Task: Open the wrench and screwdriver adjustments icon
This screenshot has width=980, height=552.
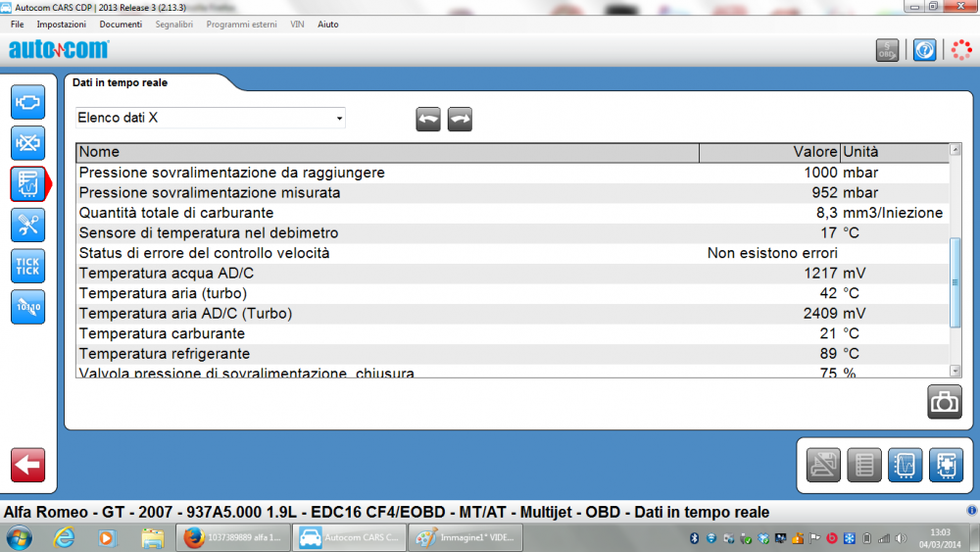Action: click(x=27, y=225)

* * * *

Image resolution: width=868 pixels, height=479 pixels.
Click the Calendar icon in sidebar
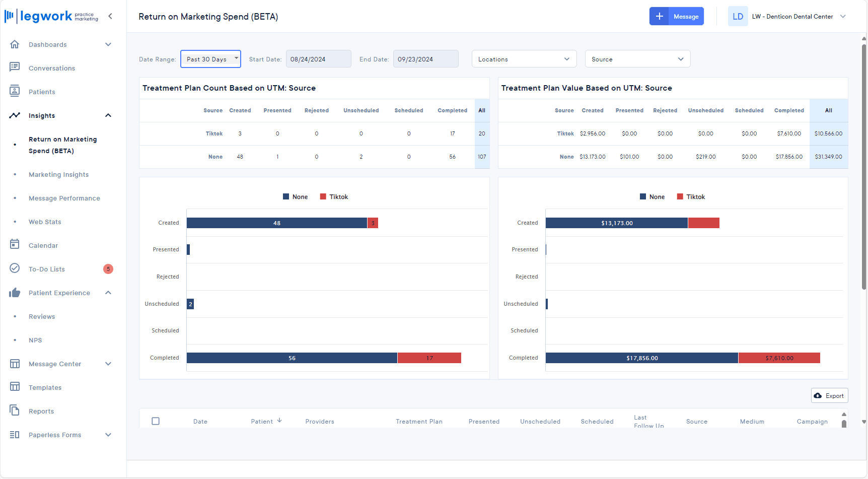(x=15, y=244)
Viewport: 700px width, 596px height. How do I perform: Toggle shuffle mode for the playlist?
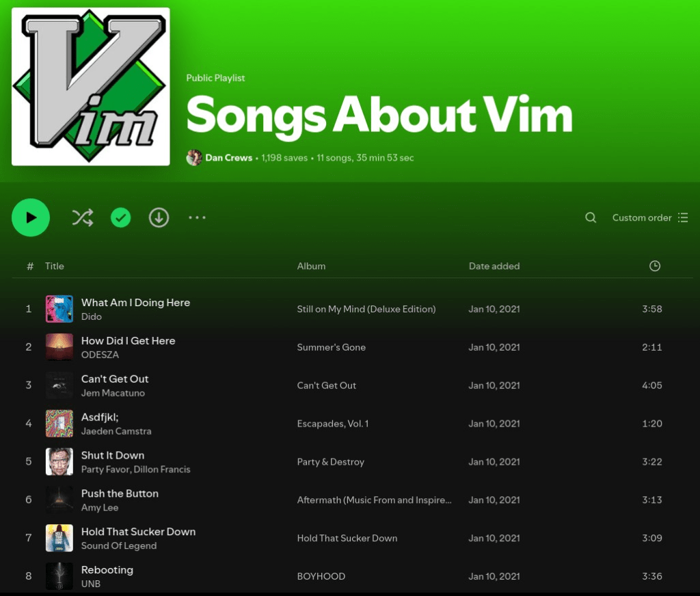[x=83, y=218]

* * * *

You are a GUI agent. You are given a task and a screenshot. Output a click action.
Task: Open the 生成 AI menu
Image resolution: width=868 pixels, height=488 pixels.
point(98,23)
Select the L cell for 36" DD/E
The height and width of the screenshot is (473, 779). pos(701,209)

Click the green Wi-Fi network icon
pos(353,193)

* * * *

**What to do:** Go through the records line by line and count those that contain the string "Open". Answer with the count alone.

**Output of the task:** 2